» REQUIRED WORK:
Each line below should be restated word for word.

****************

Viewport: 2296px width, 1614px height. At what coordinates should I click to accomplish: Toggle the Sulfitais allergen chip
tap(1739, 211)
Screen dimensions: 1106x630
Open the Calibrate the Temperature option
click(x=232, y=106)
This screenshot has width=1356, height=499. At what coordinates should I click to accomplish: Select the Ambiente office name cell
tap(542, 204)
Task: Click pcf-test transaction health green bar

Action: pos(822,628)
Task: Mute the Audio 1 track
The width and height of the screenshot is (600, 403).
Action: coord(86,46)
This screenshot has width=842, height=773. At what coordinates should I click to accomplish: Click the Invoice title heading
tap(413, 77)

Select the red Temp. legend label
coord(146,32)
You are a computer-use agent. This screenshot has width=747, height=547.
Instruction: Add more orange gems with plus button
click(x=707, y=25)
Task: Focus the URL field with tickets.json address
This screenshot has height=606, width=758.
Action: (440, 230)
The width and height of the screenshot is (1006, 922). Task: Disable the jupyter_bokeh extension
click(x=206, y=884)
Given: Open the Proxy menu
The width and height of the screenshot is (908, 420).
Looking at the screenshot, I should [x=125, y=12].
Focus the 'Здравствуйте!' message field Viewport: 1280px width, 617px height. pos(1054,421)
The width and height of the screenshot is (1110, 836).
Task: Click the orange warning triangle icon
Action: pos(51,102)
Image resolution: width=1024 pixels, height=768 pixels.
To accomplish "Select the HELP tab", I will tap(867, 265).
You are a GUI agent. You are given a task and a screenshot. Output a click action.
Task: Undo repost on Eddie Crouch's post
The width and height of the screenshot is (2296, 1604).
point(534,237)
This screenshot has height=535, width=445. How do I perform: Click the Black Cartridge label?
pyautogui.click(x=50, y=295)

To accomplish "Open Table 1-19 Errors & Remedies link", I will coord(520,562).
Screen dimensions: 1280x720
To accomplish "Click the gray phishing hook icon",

****************

» RESULT OF THIS TASK:
Viewport: 2296px width, 1614px height. At what coordinates should I click to accomplish: Toggle the Sulfitais allergen chip
tap(1739, 211)
Screen dimensions: 1106x630
Open the Calibrate the Temperature option
click(x=232, y=106)
This screenshot has width=1356, height=499. At what coordinates should I click to accomplish: Select the Ambiente office name cell
tap(542, 204)
Task: Click pcf-test transaction health green bar

Action: pos(822,628)
Task: Mute the Audio 1 track
The width and height of the screenshot is (600, 403).
Action: coord(86,46)
This screenshot has width=842, height=773. At what coordinates should I click to accomplish: Click the Invoice title heading
tap(413, 77)

Select the red Temp. legend label
coord(146,32)
You are a computer-use agent. This screenshot has width=747, height=547.
Instruction: Add more orange gems with plus button
click(x=707, y=25)
Task: Focus the URL field with tickets.json address
This screenshot has height=606, width=758.
Action: (440, 230)
The width and height of the screenshot is (1006, 922). Task: Disable the jupyter_bokeh extension
click(x=206, y=884)
Given: Open the Proxy menu
The width and height of the screenshot is (908, 420).
Looking at the screenshot, I should [x=125, y=12].
Focus the 'Здравствуйте!' message field Viewport: 1280px width, 617px height. pos(1054,421)
The width and height of the screenshot is (1110, 836).
Task: Click the orange warning triangle icon
Action: pos(51,102)
Image resolution: width=1024 pixels, height=768 pixels.
To accomplish "Select the HELP tab", I will tap(867, 265).
You are a GUI agent. You are given a task and a screenshot. Output a click action.
Task: Undo repost on Eddie Crouch's post
The width and height of the screenshot is (2296, 1604).
point(534,237)
This screenshot has height=535, width=445. How do I perform: Click the Black Cartridge label?
pyautogui.click(x=50, y=295)

To accomplish "Open Table 1-19 Errors & Remedies link", I will coord(520,562).
Screen dimensions: 1280x720
To accomplish "Click the gray phishing hook icon",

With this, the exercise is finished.